Boïndil felt his fingers tingling, and then a shock that knocked him off his feet, hurling him back against the wall. He fell to the stone floor with a groan.

Stars and sparks were dancing in front of his eyes, and he could make out his friend’s face leaning over him in concern. “I’ll fetch a healer,” came the voice, distorted now. “You should not have done that, my hot-blooded friend. But never fear, you’ll soon be fine again.”

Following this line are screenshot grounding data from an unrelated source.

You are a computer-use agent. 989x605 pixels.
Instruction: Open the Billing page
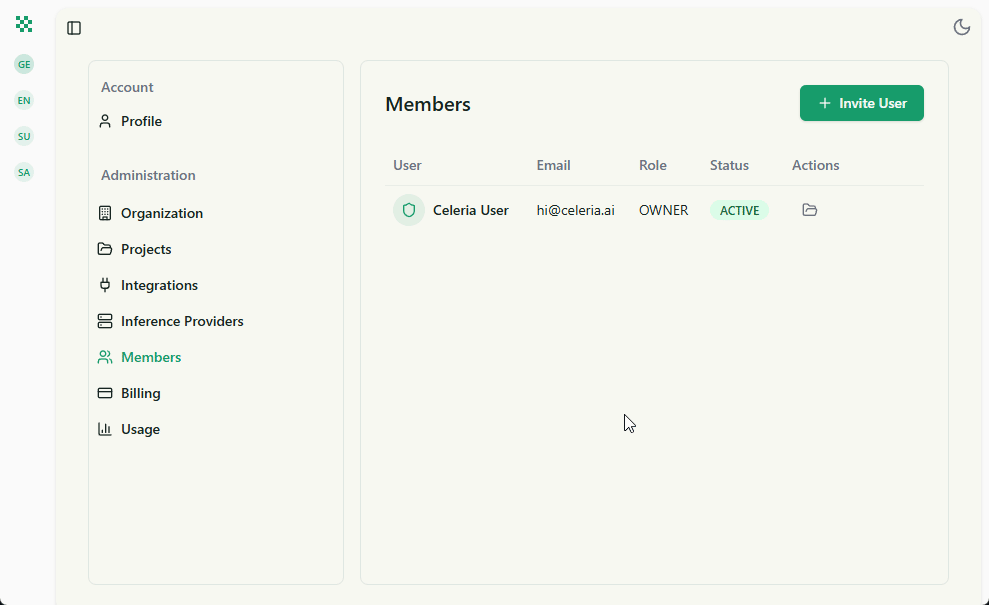(140, 393)
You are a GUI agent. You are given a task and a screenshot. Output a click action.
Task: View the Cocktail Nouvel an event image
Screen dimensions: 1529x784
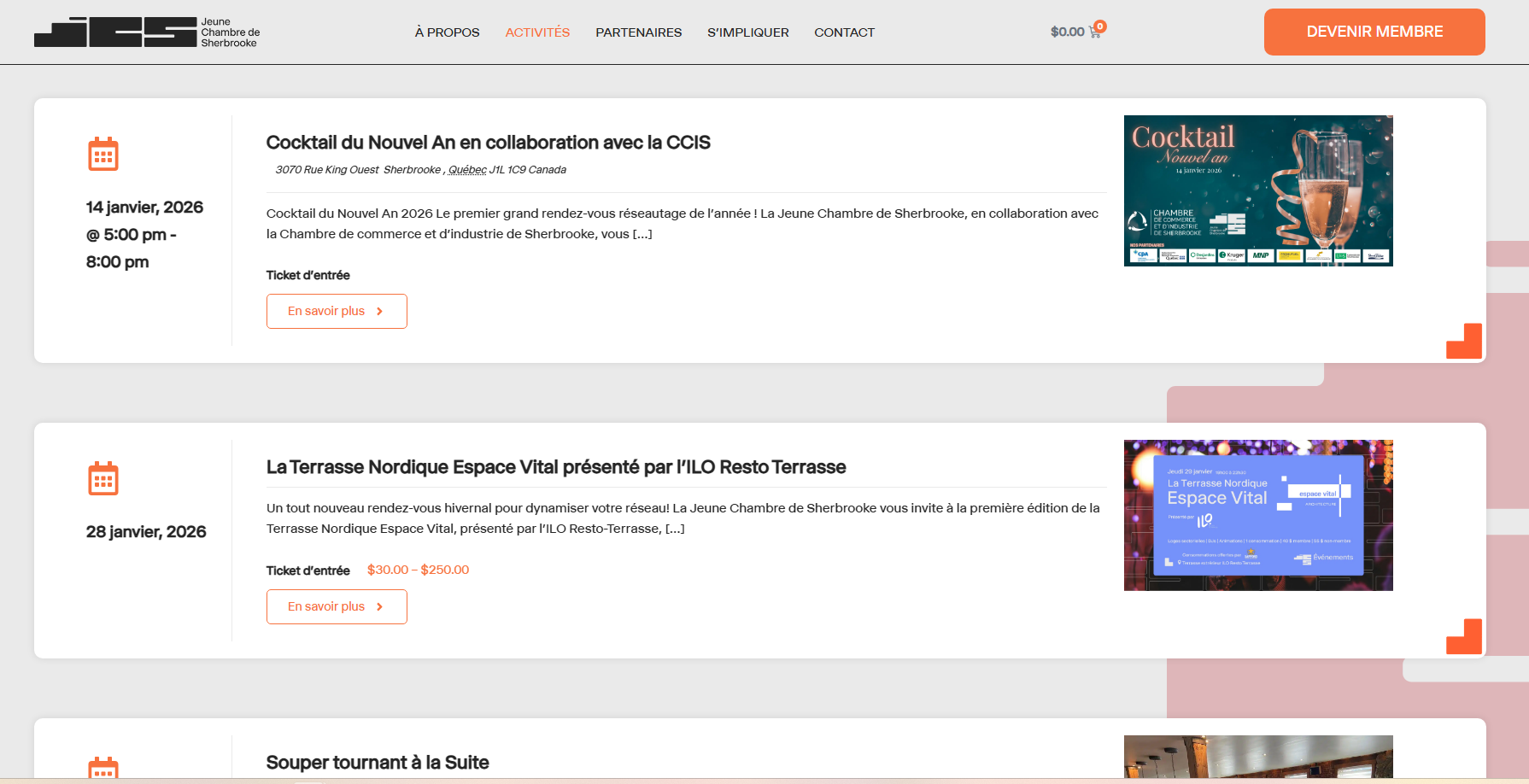tap(1257, 190)
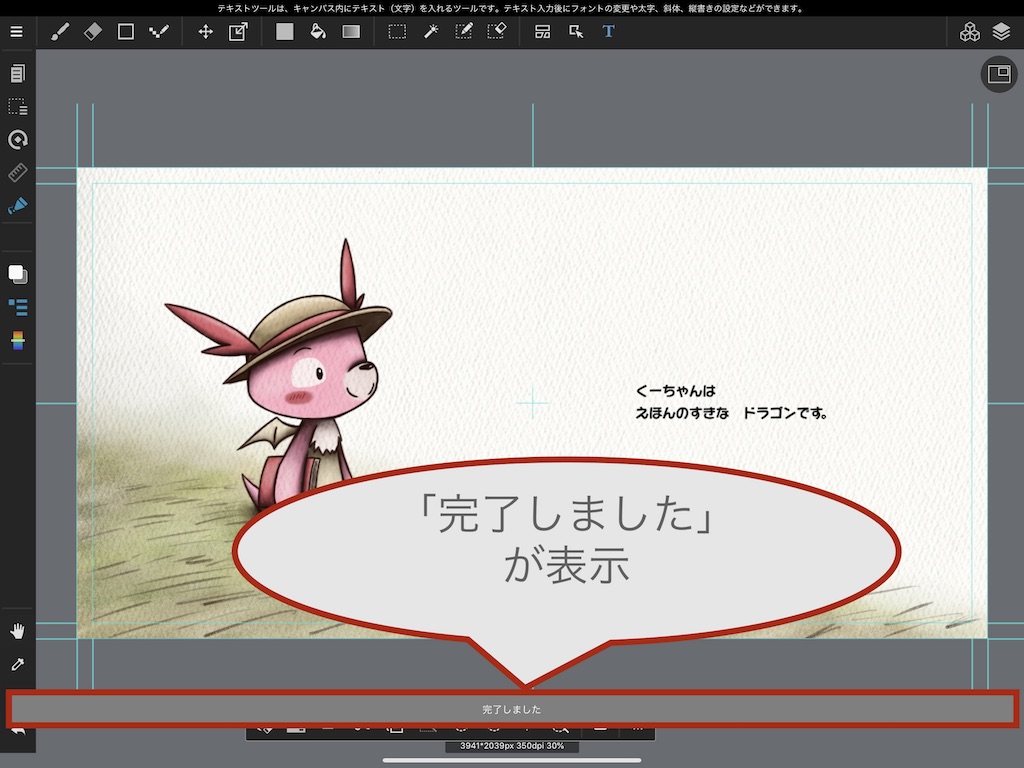Pick the Eyedropper tool

[17, 664]
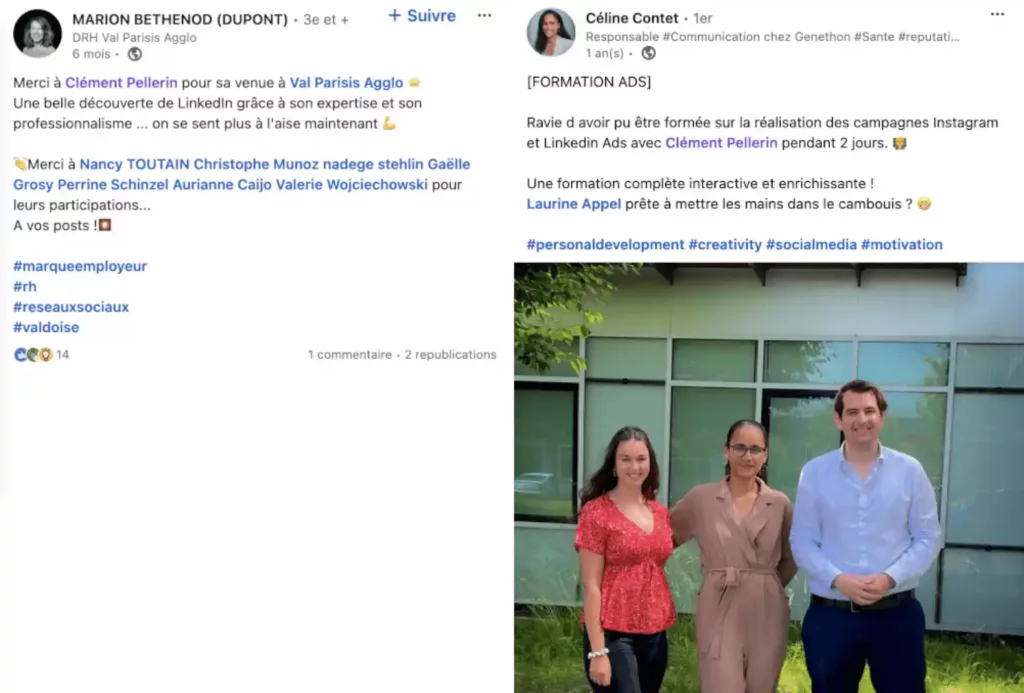
Task: Click the globe visibility icon under Marion's post
Action: (135, 54)
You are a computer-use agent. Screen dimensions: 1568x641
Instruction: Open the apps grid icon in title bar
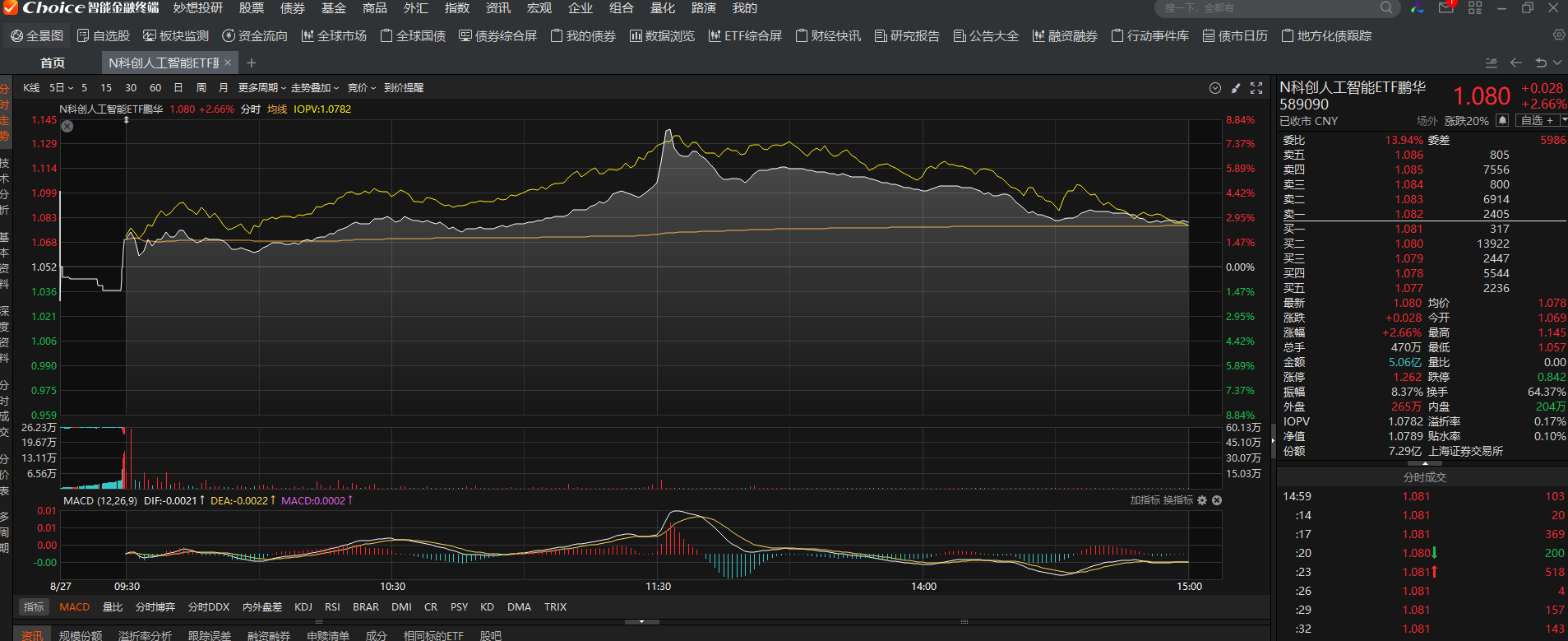point(1475,8)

As that final sentence echoed in his ears, Boïndil lost consciousness.

Tungdil made his way to his chamber.

The upheaval caused by Boïndil’s collapse had settled now. The healer who had been summoned assumed the commander of the fortress had suffered a simple fainting fit. Perhaps too much celebrating the night before.

Even if the odd person thought there was more to it than that, nobody saw any connection with Tungdil. Not openly, at least. And when he came round, Ireheart had not said anything that could throw suspicion on anyone in Evildam.

As he turned a corner, Tungdil came face to face with a dwarf-woman.

Judging from the slim young face she was not yet many cycles of age, though the skin was as tanned as that of a shepherd. She wore a beige tunic embroidered with thorn wreaths, the front only loosely fastened, showing the white shirt beneath decorated in a similar manner. Tungdil’s gaze slid over the figure; he saw a shaved head and light blue eyes.

“You are Tungdil Goldhand?” she asked, unsure of herself.

“And you must be one of the undergroundlings,” he said. “Taller than a dwarf-woman and smaller than a human.”

She nodded and came a step closer. “I am Kiras.” She lifted her face so that the light from the lamp illuminated it. “They say that I look very like a forebear of mine,” she said, expectantly. Her eyes were fixed on Tungdil’s eye. “I’m wearing a garment made to be like hers. For you.”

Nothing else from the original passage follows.